### GIVEN RECORDS ###

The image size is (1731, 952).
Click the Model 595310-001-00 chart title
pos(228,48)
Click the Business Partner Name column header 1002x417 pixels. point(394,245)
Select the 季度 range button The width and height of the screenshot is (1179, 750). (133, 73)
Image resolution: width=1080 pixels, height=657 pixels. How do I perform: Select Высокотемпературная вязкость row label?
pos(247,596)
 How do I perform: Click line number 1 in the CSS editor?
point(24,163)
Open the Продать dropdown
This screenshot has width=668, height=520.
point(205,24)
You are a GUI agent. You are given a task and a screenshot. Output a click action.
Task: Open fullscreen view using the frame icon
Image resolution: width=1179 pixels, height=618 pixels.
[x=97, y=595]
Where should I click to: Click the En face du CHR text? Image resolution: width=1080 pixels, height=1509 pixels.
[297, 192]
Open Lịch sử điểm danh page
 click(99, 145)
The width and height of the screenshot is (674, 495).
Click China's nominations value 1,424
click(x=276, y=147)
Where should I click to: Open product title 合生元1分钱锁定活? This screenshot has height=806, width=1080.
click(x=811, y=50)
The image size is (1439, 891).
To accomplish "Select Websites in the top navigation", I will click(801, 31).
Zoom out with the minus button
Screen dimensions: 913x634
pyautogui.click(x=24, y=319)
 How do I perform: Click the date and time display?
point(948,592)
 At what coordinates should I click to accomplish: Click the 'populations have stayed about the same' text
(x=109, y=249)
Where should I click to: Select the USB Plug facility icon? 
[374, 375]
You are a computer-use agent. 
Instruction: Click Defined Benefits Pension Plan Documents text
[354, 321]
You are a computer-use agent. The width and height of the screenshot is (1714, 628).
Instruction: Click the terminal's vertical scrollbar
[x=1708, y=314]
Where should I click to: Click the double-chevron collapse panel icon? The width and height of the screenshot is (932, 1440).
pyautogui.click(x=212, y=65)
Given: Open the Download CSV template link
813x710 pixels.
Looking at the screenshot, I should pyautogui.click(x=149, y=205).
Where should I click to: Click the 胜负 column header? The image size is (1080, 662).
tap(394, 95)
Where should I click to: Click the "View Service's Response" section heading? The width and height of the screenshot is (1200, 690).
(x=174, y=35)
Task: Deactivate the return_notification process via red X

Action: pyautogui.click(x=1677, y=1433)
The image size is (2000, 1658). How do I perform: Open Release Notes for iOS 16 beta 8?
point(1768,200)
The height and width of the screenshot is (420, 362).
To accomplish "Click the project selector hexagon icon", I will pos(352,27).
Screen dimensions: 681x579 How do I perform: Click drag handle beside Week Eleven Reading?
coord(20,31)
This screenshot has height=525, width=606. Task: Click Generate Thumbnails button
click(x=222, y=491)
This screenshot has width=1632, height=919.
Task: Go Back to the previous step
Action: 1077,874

###

• _WHAT TO PRODUCE_: Repeat every entry exactly, please.

• _EXPECTED ANSWER_:
The image size is (1731, 952).
Click the Model 595310-001-00 chart title
pos(228,48)
Click the Business Partner Name column header 1002x417 pixels. point(394,245)
Select the 季度 range button The width and height of the screenshot is (1179, 750). (133, 73)
Image resolution: width=1080 pixels, height=657 pixels. How do I perform: Select Высокотемпературная вязкость row label?
pos(247,596)
 How do I perform: Click line number 1 in the CSS editor?
point(24,163)
Open the Продать dropdown
This screenshot has width=668, height=520.
point(205,24)
You are a GUI agent. You are given a task and a screenshot. Output a click action.
Task: Open fullscreen view using the frame icon
Image resolution: width=1179 pixels, height=618 pixels.
[x=97, y=595]
Where should I click to: Click the En face du CHR text? Image resolution: width=1080 pixels, height=1509 pixels.
[297, 192]
Open Lịch sử điểm danh page
 click(99, 145)
The width and height of the screenshot is (674, 495).
Click China's nominations value 1,424
click(x=276, y=147)
Where should I click to: Open product title 合生元1分钱锁定活? This screenshot has height=806, width=1080.
click(x=811, y=50)
The image size is (1439, 891).
To accomplish "Select Websites in the top navigation", I will click(801, 31).
Zoom out with the minus button
Screen dimensions: 913x634
pyautogui.click(x=24, y=319)
 How do I perform: Click the date and time display?
point(948,592)
 At what coordinates should I click to accomplish: Click the 'populations have stayed about the same' text
(x=109, y=249)
Where should I click to: Select the USB Plug facility icon? 
[374, 375]
You are a computer-use agent. 
Instruction: Click Defined Benefits Pension Plan Documents text
[354, 321]
You are a computer-use agent. The width and height of the screenshot is (1714, 628).
Instruction: Click the terminal's vertical scrollbar
[x=1708, y=314]
Where should I click to: Click the double-chevron collapse panel icon? The width and height of the screenshot is (932, 1440).
pyautogui.click(x=212, y=65)
Given: Open the Download CSV template link
813x710 pixels.
Looking at the screenshot, I should pyautogui.click(x=149, y=205).
Where should I click to: Click the 胜负 column header? The image size is (1080, 662).
tap(394, 95)
Where should I click to: Click the "View Service's Response" section heading? The width and height of the screenshot is (1200, 690).
(x=174, y=35)
Task: Deactivate the return_notification process via red X

Action: pyautogui.click(x=1677, y=1433)
The image size is (2000, 1658). How do I perform: Open Release Notes for iOS 16 beta 8?
point(1768,200)
The height and width of the screenshot is (420, 362).
To accomplish "Click the project selector hexagon icon", I will pos(352,27).
Screen dimensions: 681x579 How do I perform: Click drag handle beside Week Eleven Reading?
coord(20,31)
This screenshot has height=525, width=606. Task: Click Generate Thumbnails button
click(x=222, y=491)
This screenshot has width=1632, height=919.
Task: Go Back to the previous step
Action: 1077,874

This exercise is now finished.